Vor einem mannshohen Spiegel verzweifelte ein Barbier an der Aufgabe, sein Spiegelbild zu rasieren. Der Pinsel, mit dem er unermüdlich schwarzen Schaum auf dem Glas verteilte, gab Töne von sich wie ein Stück falsch gehaltener Kreide auf einer Schultafel. Einer der Komponisten bekam eine Gänsehaut und übergab sich daraufhin, jedoch nicht ohne zuvor sein Aufnahmegerät zu aktivieren.
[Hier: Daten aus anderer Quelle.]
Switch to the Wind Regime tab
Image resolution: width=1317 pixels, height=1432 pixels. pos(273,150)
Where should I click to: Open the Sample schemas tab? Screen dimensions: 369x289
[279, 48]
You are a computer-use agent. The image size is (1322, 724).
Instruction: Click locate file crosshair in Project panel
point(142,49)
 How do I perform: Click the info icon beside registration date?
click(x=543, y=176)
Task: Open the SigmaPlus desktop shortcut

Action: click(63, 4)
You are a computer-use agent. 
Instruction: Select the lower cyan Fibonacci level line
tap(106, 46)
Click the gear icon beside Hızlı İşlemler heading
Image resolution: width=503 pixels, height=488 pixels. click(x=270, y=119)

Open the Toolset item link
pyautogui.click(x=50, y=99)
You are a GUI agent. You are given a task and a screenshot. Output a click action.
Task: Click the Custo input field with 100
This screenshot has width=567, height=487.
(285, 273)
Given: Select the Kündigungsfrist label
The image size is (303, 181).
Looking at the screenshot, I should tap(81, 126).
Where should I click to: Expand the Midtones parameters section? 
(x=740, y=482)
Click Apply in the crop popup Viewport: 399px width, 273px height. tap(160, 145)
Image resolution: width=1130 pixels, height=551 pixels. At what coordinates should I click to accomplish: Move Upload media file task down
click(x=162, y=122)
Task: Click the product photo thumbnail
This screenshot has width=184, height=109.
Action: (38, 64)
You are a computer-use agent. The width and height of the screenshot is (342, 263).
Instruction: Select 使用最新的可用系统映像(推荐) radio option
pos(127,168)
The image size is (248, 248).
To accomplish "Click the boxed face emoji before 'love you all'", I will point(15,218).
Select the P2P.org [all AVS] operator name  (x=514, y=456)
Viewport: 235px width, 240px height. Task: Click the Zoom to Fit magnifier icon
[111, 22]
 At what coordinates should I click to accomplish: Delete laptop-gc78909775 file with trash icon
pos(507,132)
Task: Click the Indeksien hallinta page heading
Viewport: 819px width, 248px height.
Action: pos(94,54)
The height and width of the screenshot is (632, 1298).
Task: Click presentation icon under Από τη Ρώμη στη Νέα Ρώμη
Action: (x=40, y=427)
„Wisch er mir den Mund ab, trauriger Wicht“, befahl er dem Visagisten seiner Muse. Jener, zwar ungehalten ob des schroffen Tons, gehorchte dem Meister der Klänge und tat, wie ihm geheißen. Der Vorgang war für einige Autoren, die sich von einem Besuch auf der Metaebene frische Inspirationen erhofften, Grund genug, Papier und Stift hervor zu kramen. Einer kritzelte mit einem Silberstift Lügen wir schon, wenn wir nichts schreiben? auf ein Stück Wellpappe. Ein anderer sah mit einem Mal einen Zusammenhang zwischen dem sinnlosen Versuch, etwas Nachvollziehbares zu schreiben und der Weigerung, in einem hinreichend gefüllten Fahrstuhl einen fahren zu lassen. Für einen Moment schwoll das kollektive Synapsengeklapper an und etliche Mundwinkel versuchten, Kontakt zu den sie flankierenden Ohrläppchen aufzunehmen. Allein – Sensationen blieben aus, originelle Ansätze verdursteten auf halber Strecke.
„Der Himmel ist ein Kleid, das der Erde zu weit ist!“ schrie einer und streckte den übrigen Kreativen seine Schulter entgegen, doch niemand fand sich, sie zu beklopfen. In seiner Verzweiflung wagte er einen zweiten Versuch.
„Es! War! Einmal!“
„Wie bist du denn drauf?“ erwiderte ein Bildhauer, der sich der heterogenen Materialästhetik verschrieben hatte und allem misstraute, was auf den ersten Blick zu begreifen war. „Du brauchst was aufs Maul, du Penner.“
„Ruhe!“ brüllte der Geist John Cages, welcher, von allen unbemerkt, unter einem imaginären Flügel geschlafen hatte und durch das Geschrei aus einem bedeutenden Traum gerissen worden war. „Kann man denn nicht mal hier seine Ruhe haben? Das ist ja schlimmer als das elende Geklimper von Erik Satie!“
Da wurde den Kreativen klar, daß sie den Bogen überspannt hatten, und in der Metaebene kehrte für kurze Zeit Ruhe ein. Doch nicht lange, da begannen die Synapsen, zuerst ganz leise, dann immer lauter werdend, erneut, diesmal synchron, zu rattern. Der des Morsens Kundige verstand die Botschaft: Die Hirnleistung sinkt bei Unterforderung.